My point was regarding Matthew’s purpose of writing, linking Jesus continuously to Jewish Scripture prophecy of the Messiah and the absence of pointing to the greatest, clearest and most obvious Jewish prophecy of all.


#18

…and also the most improbable and thus, supernatural source of the Messiah.


#19

From the Douay: “Now the generation of Christ was in this wise. When as his mother Mary was espoused to Joseph, before they came together, she was found with child, of the Holy Ghost. Whereupon Joseph her husband, being a just man, and not willing publicly to expose her, was minded to put her away privately. But while he thought on these things, behold the angel of the Lord appeared to him in his sleep, saying: Joseph, son of David, fear not to take unto thee Mary thy wife, for that which is conceived in her, is of the Holy Ghost. And she shall bring forth a son: and thou shalt call his name JESUS. For he shall save his people from their sins. Now all this was done that it might be fulfilled which the Lord spoke by the prophet, saying: Behold a virgin shall be with child, and bring forth a son, and they shall call his name Emmanuel, which being interpreted is, God with us. And Joseph rising up from sleep, did as the angel of the Lord had commanded him, and took unto him his wife. And he knew her not till she brought forth her firstborn son: and he called his name JESUS.”

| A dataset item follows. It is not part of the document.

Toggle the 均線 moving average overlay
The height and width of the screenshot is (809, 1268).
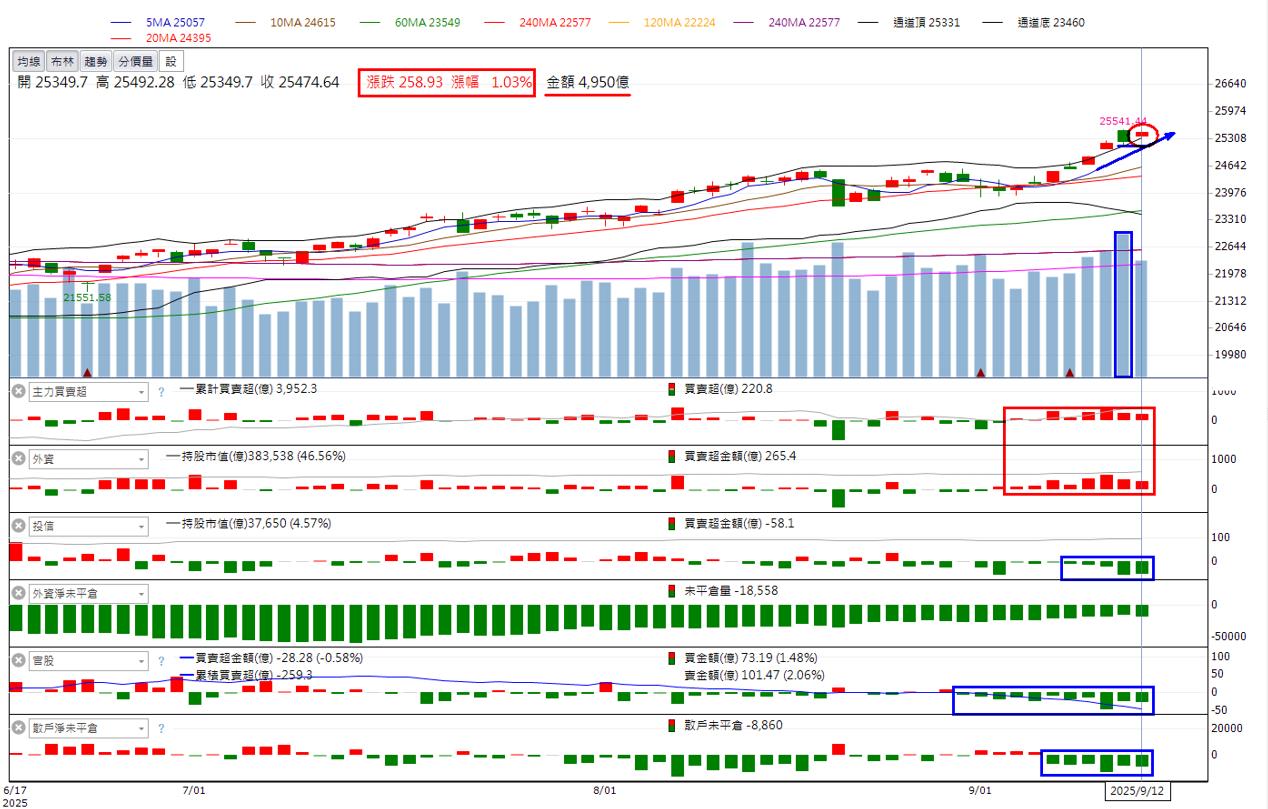pyautogui.click(x=29, y=62)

One thing of note is the difference in translation of the term “engaged” versus “espoused.” When reading the NEV, one might draw the false conclusion that Mary and Joseph were engaged in a similar fashion as we are engaged today. This is not true. The reason it is translated as “espoused” in other versions of the Bible is that it is more correct.

Espousal meant either marriage or betrothal in OT texts. In the case of Mary and Joseph, the meaning was betrothal, which is why it is often translated as “engaged.” However, in Jewish custom at the time, marriage was a two-part process, beginning with betrothal. Betrothal wasn’t what we might think of betrothal either, as being a pre-planned marriage, set up by the parents of the betrothed. Rather, betrothal here meant that Mary and Joseph had already begun the marriage process by making vows of fidelity to each other.

When the text reads, “Joseph her husband, being a just man, and not willing publicly to expose her, was minded to put her away privately,” this is more correct than “Joseph was a good man and did not want to embarrass Mary in front of everyone. So he decided to quietly call off the wedding.” In the NEV translation, it sounds like engagement in the modern sense. The Douay is more correct, because the betrothal process makes Mary and Joseph as husband and wife already, even though the marriage process isn’t complete. During the betrothal period, after which they’ve made their vows of fidelity, the “husband” goes away for a year to prepare the house. During this time, the “wife” is expected to be faithful, and wait for his return. Upon his return, they complete the marriage with the “huppah” ceremony, and then they consummate the marriage.

Once a couple is betrothed, their relationship is as binding as marriage, but they are not allowed to consummate the marriage until the appointed time. It is so binding, in fact, that the only way to “call off the wedding” as the NEV puts it, is to proceed with divorce. This is what the Douay means when it says “put her away.” This translation could only be proper if what Joseph was actually doing was divorcing her, and he was (planning to do so).

This is an important note, because Jesus often gives parables about the bride and bridegroom, relating the Kingdom in this way. The bridegroom “comes in the night” and we’re told to keep our lamps lit, and be ready. This would have been understood as the betrothed husband returning from his year away to complete the marriage ceremony, which normally occurred at night. It’s important because Jesus is the bridegroom whom we are waiting for. He has betrothed Himself to the Church, and we are awaiting His return to complete the ceremony and consummate the marriage. It’s important because our betrothal to Him is as binding as any marriage vow. Note that the Church is never called the “wife of Christ,” but rather only the “bride of Christ.”


#20

Thanks MrSnaith for the info on Jewish matrimony. It brings more depth to my reading of Jesus’ words.